* _任务目标_
请把下面清单中从含有“The width and”的那一行起、到含有“point(494,784)”的那一行止（两端都算）的各行整理成 JSON 字符串列表，每行一个字符串，空行略去。答案中不要包含图片。

* _所给清单_
☆ ☆ ☆ ☆
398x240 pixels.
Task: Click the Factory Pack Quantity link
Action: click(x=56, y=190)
☆ ☆ ☆ ☆
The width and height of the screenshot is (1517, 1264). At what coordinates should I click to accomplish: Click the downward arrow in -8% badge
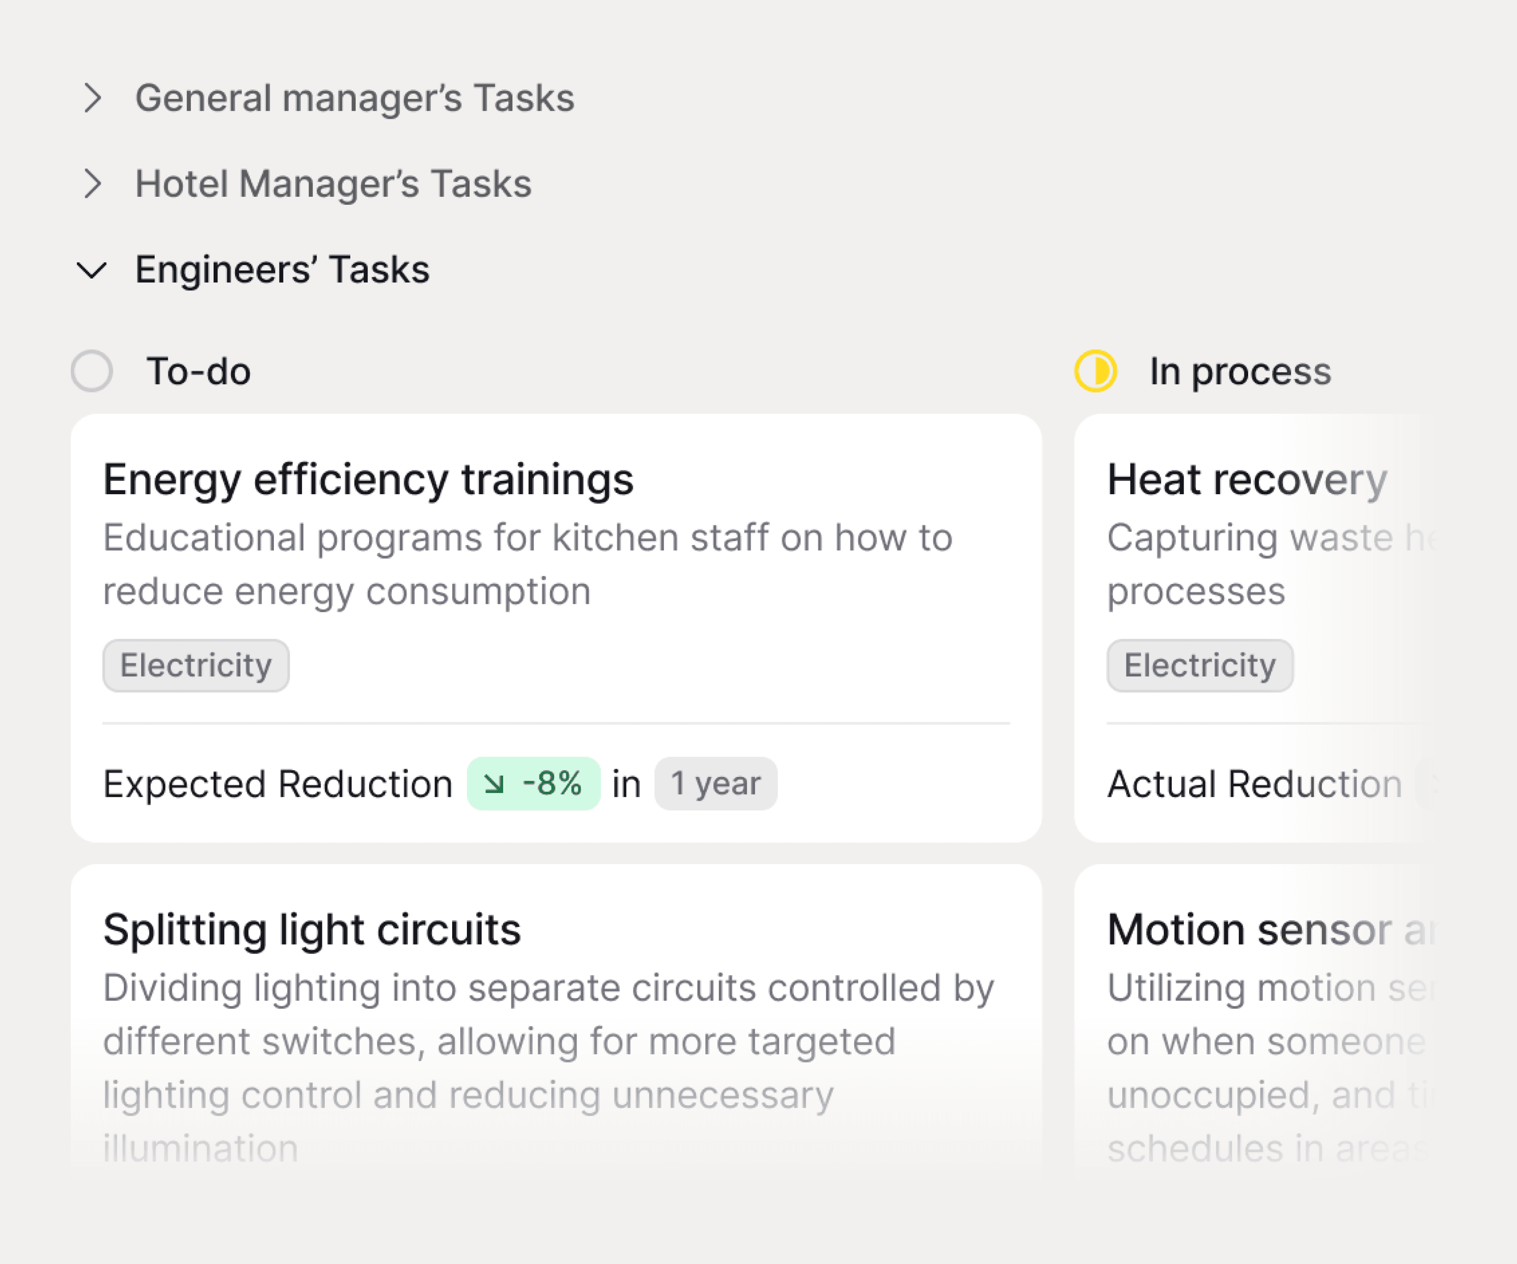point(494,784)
☆ ☆ ☆ ☆
* _本题答案_
[
  "The width and height of the screenshot is (1517, 1264). At what coordinates should I click to accomplish: Click the downward arrow in -8% badge",
  "point(494,784)"
]